Thought you might like the colour of that one!


----------



## Nem (Feb 14, 2005)

Just a little


----------



## XeNoN89 (Jan 19, 2014)

Looks much better without all the horrible chrome from the S version. The quicker they release black editions the better!


----------



## rajanm1 (Feb 1, 2014)

thanks, but no mention of the roadster and the TDi is not quattro :-(


----------



## Martin L (Jan 19, 2008)

Nice bit of info to digest.
Doesn't explain if the fwd has the electronically controlled mechanical diff though... I'm assuming it does as it talks about torque vectoring. Let's hope so.

I'm totally in love with those seats too.... So lush looking


----------



## chaznik (Mar 27, 2011)

Anything on the roadster?


----------



## Alexjh (Oct 10, 2012)

nothing on the roadster.

and its 50KG lighter if I read it right, than the MK2 so not massive weight saving...


----------



## TT Owners Club (Mar 5, 2006)

TTS at 4.7 secs for 0-62mph is pretty impressive

Not far off the previous TTRS


----------



## wja96 (Mar 4, 2010)

TT Owners Club said:


> TTS at 4.7 secs for 0-62mph is pretty impressive
> 
> Not far off the previous TTRS


And apparently available from launch too. So when the RS does eventually show up it'll likely be 400PS plus.


----------



## brittan (May 18, 2007)

TT Owners Club said:


> TTS at 4.7 secs for 0-62mph is pretty impressive
> 
> Not far off the previous TTRS


Quite, and with 310bhp it makes me wonder if there will be a Mk3 RS.

To maintain the power differential a new RS would have to come with around 420bhp as standard and that may put it above its station in the Audi range.


----------



## TT Owners Club (Mar 5, 2006)

An RS model with that sort of power would be great 

Here's an idea as well - pair the 310 horsepower TTS engine with a hybrid drive adding another 100 horsepower (like the A3 e-tron and Golf GTE) - http://www.carmagazine.co.uk/News/Searc ... -pictures/

Audi could create the TT e-tron - power, economy and low emissions - win win for everyone


----------



## Templar (Mar 9, 2012)

Alexjh said:


> nothing on the roadster.
> 
> and its 50KG lighter if I read it right, than the MK2 so not massive weight saving...


Thats true but if I'm not mistaken the mk2 had a predominantly alloy chassis as opposed to the new 'use on most models' thin section steel.

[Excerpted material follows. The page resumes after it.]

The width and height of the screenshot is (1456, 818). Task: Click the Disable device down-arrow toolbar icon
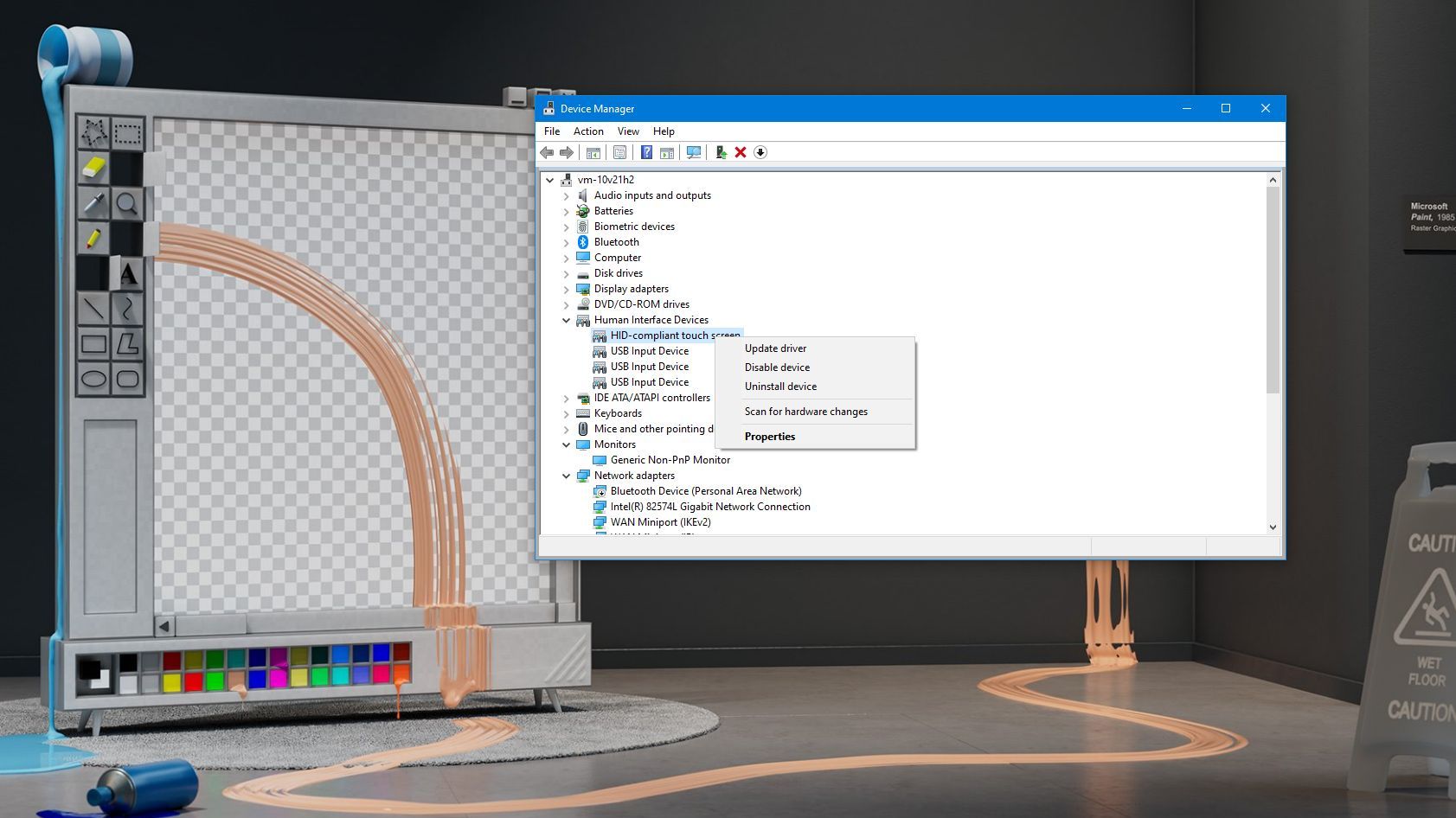760,152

So it was light to start with, expensive to manufacture and repair. 
Reckon the VAG will be making a killing once this new chassis becomes common place.


----------



## Templar (Mar 9, 2012)

brittan said:


> TT Owners Club said:
> 
> 
> > TTS at 4.7 secs for 0-62mph is pretty impressive
> ...


Good point.

Any mention on prices yet ?


----------



## kevin34 (Jul 11, 2011)

The car is really nice, pretty similar to mk2.
Don't loose the press kit videos!


----------



## Smoothie (Feb 10, 2010)

It's nice but it doesn't blow me away like the MK2 did.

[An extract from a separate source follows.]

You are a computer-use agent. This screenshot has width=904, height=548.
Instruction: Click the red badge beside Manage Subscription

The TTS is a bit meh - which is a shame because it kind of looks standard apart from the hot-wheels rear defuser.

But the tech, the engine, the specs etc is what makes it for me 

But as others have stated - no roadster details yet :/


----------



## Martin L (Jan 19, 2008)

Just noticed they call this blue, scuba.
It appears totally different to the regular scuba blue :?


----------



## datamonkey (Jan 23, 2012)

Martin L said:


> Just noticed they call this blue, scuba.
> It appears totally different to the regular scuba blue :?


Yeah I noticed that. This blue (or one very similar) was called Sprint Blue on the Mk2.

Maybe they've made a mistake or felt like confusing everyone by changing names over?!


----------